Today, the first year common reading is a well-established way to achieve distinct but interrelated aims: increase student reading, provide a vehicle for institution-wide engagement, raise the level of academic discourse, and create a program that makes student learning visible. The National Resource Center maintains a database of freshman readings and some publishers have created divisions to serve this market.
I have happily participated in the development, implementation, and evaluation of common first year reads. At Baruch College fifteen years ago our inaugural first year reading was Philip Gourevitch’s We Wish To Inform You That Tomorrow We Will Be Killed With Our Families, a haunting investigation into the Rwandan genocide. We assigned the book to more than 1,500 entering students, their faculty, and many administrators involved in the first year. Gourevitch spoke eloquently and movingly at convocation. The following year Eric Schlosser came to Baruch and spoke about Fast Food Nation. It was gratifying to be a key player in the development of this program.
Success and popularity bring with them debate and concerns. First year readings are often questioned by those inside and outside the academy. Criticism comes in two broad categories: concern with a particular reading and questions about the broader enterprise of a common reading.

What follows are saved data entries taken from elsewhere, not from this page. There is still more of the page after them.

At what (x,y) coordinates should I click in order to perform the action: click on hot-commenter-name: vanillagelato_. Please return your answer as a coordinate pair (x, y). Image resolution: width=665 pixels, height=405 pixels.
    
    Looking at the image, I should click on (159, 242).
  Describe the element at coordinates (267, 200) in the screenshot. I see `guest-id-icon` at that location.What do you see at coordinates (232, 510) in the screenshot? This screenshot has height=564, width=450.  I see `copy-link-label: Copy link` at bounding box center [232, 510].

When it comes to the selection of a particular reading, readers flock to colleges and readers like talking about books. The decision of a first-year committee often carries with it institutional weight, freighting any choice with differing expectations from different stakeholders. Faculty and alumni will inevitably question the book and if it properly reflects or reinforces institutional values. Everyone will have – and share – their opinions. Choosing a common first year reading is to invite discussion and debate.
The National Academy of Scholars believes that first year common readings are too often “beach books.” They argue for timeless works whose message is not unduly contemporary or cynical. Interestingly, none of the authors in their list of recommended books is alive. The University of North Carolina has faced public controversy with its choices, as have several other institutions. Stanley Kurtz in the National Review, for example, believes that the selection of The Immortal Life of Henrietta Lacks, the most popular choice of colleges in a recent year, is an attempt to promote Obamacare.
What is the impact of a common first year reading? The whole effort – from book choice, purchase, reading, and discussion – requires a substantial institutional lift. Purdue University President Mitch Daniels ended their common first year reading program in December of 2013 and saved $75,000. Some of Purdue’s faculty, unsurprisingly, objected. It is very difficult to measure the impact of a common first year reading, particularly since so many are part of a broader institutional first year initiative.
I think that there can be much benefit to a common reading, but not necessarily in ways that have a direct impact on student completion. Reading and learning are essential to higher education. The ability to read widely and critically, in fact, is a key part of what most people think of as college educated. Unfortunately, reading widely and critically is neither explained nor celebrated with anywhere as much passion and zeal as needed. The power of a common reading lies not in the reading of one book – it is in the process of engaging, collectively, with a text and institutionally validating the process of reading, discussion, and criticism.
Reading books does not necessarily lead to knowledge. There is no direct pipeline. Knowledge through reading demands thought, attention, and critical reflection. Deep understanding of a text is often only possible through written argumentation. And even then, certainty is elusive.
Common reading programs establish an environment that supports reading, discussion, and thought to take place. Common readings are signals to new members of the community that reading matters. The utility of a common reading – on its own – is slight. The long-term strength and benefit of a college education often lies in the interrelationship of subject and discipline. It is grounded in the development of students’ reading and thinking skills, which involve obtaining, understanding, contextualizing, and using knowledge across fields and areas. The key question to ponder is not what book an institution chooses for a common reading; it is what an institution and its students do with a common reading.